## [Material for this task]
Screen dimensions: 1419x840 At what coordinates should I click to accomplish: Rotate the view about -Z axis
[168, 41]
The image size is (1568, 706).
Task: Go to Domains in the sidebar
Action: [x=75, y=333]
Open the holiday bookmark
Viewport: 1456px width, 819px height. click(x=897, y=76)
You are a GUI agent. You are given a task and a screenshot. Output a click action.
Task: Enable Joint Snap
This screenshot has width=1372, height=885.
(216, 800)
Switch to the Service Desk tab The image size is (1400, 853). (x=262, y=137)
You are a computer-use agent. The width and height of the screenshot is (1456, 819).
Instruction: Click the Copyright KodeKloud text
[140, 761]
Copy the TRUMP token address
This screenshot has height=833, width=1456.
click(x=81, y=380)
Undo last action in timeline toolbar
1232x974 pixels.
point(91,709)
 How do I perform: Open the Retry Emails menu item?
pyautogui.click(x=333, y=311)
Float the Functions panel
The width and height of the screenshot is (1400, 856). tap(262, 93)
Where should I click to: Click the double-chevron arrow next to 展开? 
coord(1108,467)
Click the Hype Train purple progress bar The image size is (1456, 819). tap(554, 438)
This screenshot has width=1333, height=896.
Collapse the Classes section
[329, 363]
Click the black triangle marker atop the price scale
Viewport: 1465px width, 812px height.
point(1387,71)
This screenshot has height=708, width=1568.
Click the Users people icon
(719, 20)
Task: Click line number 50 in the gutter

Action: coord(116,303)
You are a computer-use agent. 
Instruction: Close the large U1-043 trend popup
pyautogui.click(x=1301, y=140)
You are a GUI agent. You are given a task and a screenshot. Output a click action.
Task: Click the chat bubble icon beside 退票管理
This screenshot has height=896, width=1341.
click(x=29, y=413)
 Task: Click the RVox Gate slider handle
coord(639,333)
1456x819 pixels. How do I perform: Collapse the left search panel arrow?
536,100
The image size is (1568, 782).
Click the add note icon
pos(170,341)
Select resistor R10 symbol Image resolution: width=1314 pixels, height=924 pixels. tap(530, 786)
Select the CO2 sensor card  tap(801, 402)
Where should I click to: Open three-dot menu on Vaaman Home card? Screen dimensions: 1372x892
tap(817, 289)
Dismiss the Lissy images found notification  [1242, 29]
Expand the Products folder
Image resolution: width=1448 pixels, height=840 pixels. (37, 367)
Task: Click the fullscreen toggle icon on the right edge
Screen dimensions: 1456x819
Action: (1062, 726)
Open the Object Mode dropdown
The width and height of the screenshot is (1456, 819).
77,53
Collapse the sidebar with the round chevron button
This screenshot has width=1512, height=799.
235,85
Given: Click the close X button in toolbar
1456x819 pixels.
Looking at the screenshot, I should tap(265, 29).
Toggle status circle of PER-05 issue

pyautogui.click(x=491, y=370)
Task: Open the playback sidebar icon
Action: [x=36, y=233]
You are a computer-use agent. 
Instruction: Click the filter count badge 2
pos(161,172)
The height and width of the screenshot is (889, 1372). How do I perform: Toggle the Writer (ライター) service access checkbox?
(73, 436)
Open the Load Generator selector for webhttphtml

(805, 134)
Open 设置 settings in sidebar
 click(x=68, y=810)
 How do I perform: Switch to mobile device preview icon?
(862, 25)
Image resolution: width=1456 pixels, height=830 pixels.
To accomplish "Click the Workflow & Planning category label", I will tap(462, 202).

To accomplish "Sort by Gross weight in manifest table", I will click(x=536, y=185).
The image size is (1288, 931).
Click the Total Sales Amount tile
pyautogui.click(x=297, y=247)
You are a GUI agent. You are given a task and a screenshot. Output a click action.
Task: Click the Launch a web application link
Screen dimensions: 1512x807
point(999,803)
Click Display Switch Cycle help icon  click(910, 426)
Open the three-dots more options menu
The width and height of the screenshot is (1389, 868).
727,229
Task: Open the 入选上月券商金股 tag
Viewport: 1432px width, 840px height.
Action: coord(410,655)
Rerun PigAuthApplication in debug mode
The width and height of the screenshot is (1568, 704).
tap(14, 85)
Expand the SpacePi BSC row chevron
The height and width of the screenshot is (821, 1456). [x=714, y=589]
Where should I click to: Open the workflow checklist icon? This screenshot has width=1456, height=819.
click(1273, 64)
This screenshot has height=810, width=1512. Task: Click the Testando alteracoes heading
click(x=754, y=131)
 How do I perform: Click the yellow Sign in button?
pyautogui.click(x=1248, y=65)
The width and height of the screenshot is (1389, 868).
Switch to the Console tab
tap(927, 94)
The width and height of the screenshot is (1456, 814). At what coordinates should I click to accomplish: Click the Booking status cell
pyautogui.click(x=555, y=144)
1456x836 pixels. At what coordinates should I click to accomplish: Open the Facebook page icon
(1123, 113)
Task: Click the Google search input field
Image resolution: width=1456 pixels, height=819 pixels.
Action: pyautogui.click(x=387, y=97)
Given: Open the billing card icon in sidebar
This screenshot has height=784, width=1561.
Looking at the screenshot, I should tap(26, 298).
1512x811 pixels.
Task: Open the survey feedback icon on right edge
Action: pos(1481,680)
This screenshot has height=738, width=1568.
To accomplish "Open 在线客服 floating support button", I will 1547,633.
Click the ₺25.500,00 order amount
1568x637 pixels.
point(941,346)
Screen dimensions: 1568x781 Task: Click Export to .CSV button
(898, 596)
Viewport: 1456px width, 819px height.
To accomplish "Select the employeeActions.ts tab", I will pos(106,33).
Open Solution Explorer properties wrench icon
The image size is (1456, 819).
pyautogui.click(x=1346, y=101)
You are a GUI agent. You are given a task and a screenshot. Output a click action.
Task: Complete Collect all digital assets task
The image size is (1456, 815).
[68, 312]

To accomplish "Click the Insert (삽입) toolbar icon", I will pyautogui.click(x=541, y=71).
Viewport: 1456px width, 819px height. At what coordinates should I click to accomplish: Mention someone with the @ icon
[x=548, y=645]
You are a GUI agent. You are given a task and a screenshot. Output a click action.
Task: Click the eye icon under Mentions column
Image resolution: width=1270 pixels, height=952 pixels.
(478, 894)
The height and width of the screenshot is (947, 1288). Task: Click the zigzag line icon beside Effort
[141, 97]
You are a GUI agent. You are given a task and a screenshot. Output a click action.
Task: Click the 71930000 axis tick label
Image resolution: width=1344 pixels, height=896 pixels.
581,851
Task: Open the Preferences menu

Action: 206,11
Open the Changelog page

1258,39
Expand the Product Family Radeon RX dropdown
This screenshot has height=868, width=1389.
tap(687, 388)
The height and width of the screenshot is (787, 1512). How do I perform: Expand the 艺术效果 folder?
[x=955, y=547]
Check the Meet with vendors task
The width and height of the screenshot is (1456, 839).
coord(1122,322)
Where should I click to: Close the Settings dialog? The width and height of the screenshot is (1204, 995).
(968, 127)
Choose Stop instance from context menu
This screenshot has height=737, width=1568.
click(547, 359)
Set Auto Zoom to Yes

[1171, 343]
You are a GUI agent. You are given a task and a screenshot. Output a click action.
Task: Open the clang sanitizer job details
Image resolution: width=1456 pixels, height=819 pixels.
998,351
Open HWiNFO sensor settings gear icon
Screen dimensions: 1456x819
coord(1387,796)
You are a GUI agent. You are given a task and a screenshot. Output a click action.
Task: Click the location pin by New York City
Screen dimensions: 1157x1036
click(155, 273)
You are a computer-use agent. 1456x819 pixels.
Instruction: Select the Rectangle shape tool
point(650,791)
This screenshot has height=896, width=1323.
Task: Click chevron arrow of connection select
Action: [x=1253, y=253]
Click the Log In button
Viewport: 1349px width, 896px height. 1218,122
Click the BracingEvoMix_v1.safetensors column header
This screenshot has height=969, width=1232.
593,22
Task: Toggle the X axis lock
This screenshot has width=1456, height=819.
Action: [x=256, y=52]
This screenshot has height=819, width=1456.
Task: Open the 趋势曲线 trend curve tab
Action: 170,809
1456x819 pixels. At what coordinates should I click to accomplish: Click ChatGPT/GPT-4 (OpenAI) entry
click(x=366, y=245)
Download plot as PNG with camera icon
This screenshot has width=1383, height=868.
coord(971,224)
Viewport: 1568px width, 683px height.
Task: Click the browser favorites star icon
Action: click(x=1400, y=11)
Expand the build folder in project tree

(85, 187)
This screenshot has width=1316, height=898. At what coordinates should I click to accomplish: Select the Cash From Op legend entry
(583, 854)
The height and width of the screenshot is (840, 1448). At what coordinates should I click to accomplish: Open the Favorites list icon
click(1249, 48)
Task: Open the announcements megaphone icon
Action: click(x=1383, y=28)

## [Activity]
Return, from the data, each line that has the word "sensor" in it.

## [Expected output]
Select the CO2 sensor card  tap(801, 402)
Open HWiNFO sensor settings gear icon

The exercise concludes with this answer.